Wer hat den Satz noch nicht gehört: Das geht nicht, das lass mal besser sein. Entweder weil es zu aufwendig erscheint, zu gefährlich oder gar undenkbar. Mich wollen hilfsbereite Menschen häufig schon an so alltäglichen Dingen, wie die Straße zu überqueren, hindern. Nein, nicht weil da ein Auto oder ein anderes Gefährt kommt. Okay, doch, da kommt schon ein Auto oder eine Straßenbahn, irgendwann …
Nun bin ich ja aber, so wenig wie andere auch, den ganzen Tag damit beschäftigt die Straße zu überqueren. Dieses waghalsige Abenteuer ist ja nur Mittel zum Zweck. Entweder um zur Arbeit zu kommen, zum Einkaufen, zum Bahnhof oder, oder, oder.
Was, sie geht auch arbeiten, macht ihren Haushalt und füllt selbst ihren Kühlschrank … pssst, ja, sie plündert ihn auch wieder selbst; und dann auch noch verreisen? Das könnte ich nicht. Schade, ich glaube man hat im Leben immer nur zwei Möglichkeiten: entweder man lebt es oder man lässt es bleiben. Bei dieser Auswahl halte ich die erstere Alternative für die durchaus attraktivere!

Jetzt sind es ja aber nicht immer nur die Stimmen der anderen, die uns von etwas abhalten wollen. Da gibt es auch noch das Teufelchen auf unserer eigenen Schulter, dass uns gerne mal zuflüstert: Das geht nicht, das schaffst Du nicht. Lass es lieber sein!

Das Teufelchen sagt grundsätzlich: „Geht nicht!“

Als Kinder reizt uns ein Verbot. Wenn die Eltern „nein“ sagen, haben wir den starken Drang es erst recht auszuprobieren. Irgendwann werden dann die Eltern durch das Teufelchen auf unserer Schulter verdrängt. Das Teufelchen warnt aber nicht nur vor Gefahren, es sorgt auch für mehr oder weniger Bequemlichkeit in unserem Leben. Und da erscheint es dann schon durchaus reizvoller artig zu folgen.
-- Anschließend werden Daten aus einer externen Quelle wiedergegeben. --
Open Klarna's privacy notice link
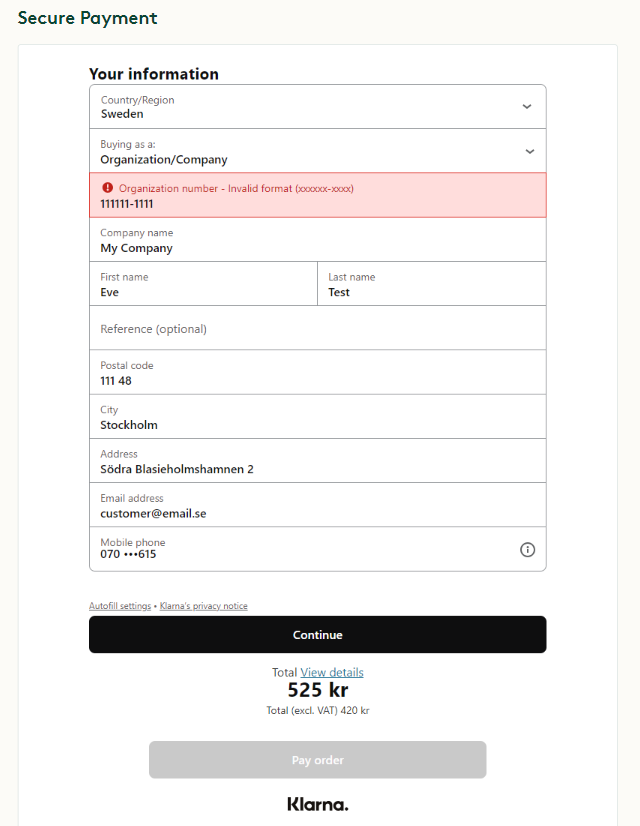The width and height of the screenshot is (640, 826). coord(204,606)
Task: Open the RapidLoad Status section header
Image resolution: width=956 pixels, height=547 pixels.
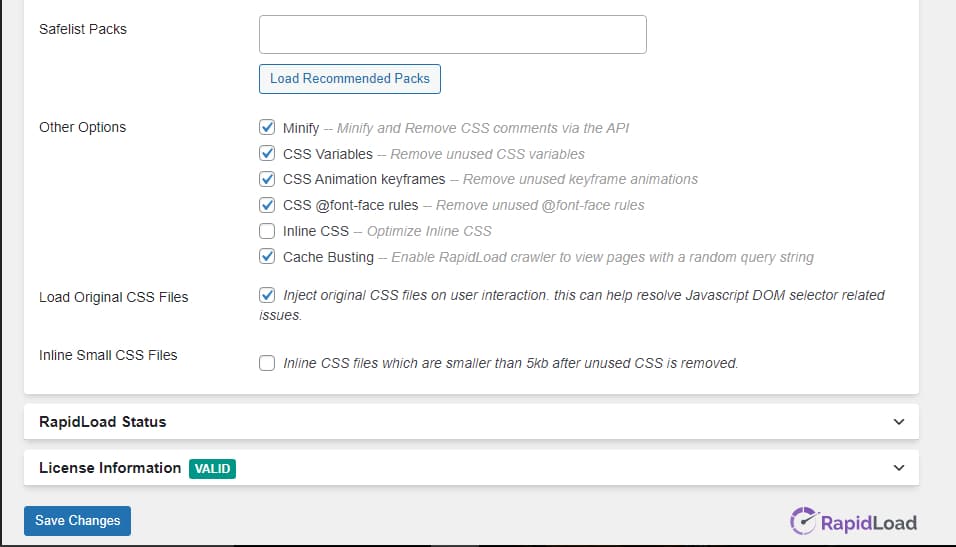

Im Beitrag Mehr Meer oder Ostseh habe ich von meinem ersten Kurztrip alleine mit meinem Blindenführhund Lisa berichtet. Dabei habe ich auch meine Sorgen und Ängste geschildert. Genau da hatte sich nämlich das Teufelchen eingemischt: Nein, lass das mal besser. So lange Zug fahren für die wenigen Tage und dann auch noch alleine. Als blinder Mensch ist doch schon das gewohnte Umfeld Herausforderung genug.
Ich hätte mich einfach vom Teufelchen überzeugen lassen können. Dann wäre mir eine stressige Zugfahrt mit mächtig Verspätung erspart geblieben. Ich hätte Nerven und Geld gespart und … ich hätte soooo viele schöne Erfahrungen nicht gemacht. Gut, dass sich mein Dickkopf dem Teufelchen widersetzt hat und ich dem Drang nach der attraktiveren Alternative, nämlich dem Leben, Raum gegeben habe.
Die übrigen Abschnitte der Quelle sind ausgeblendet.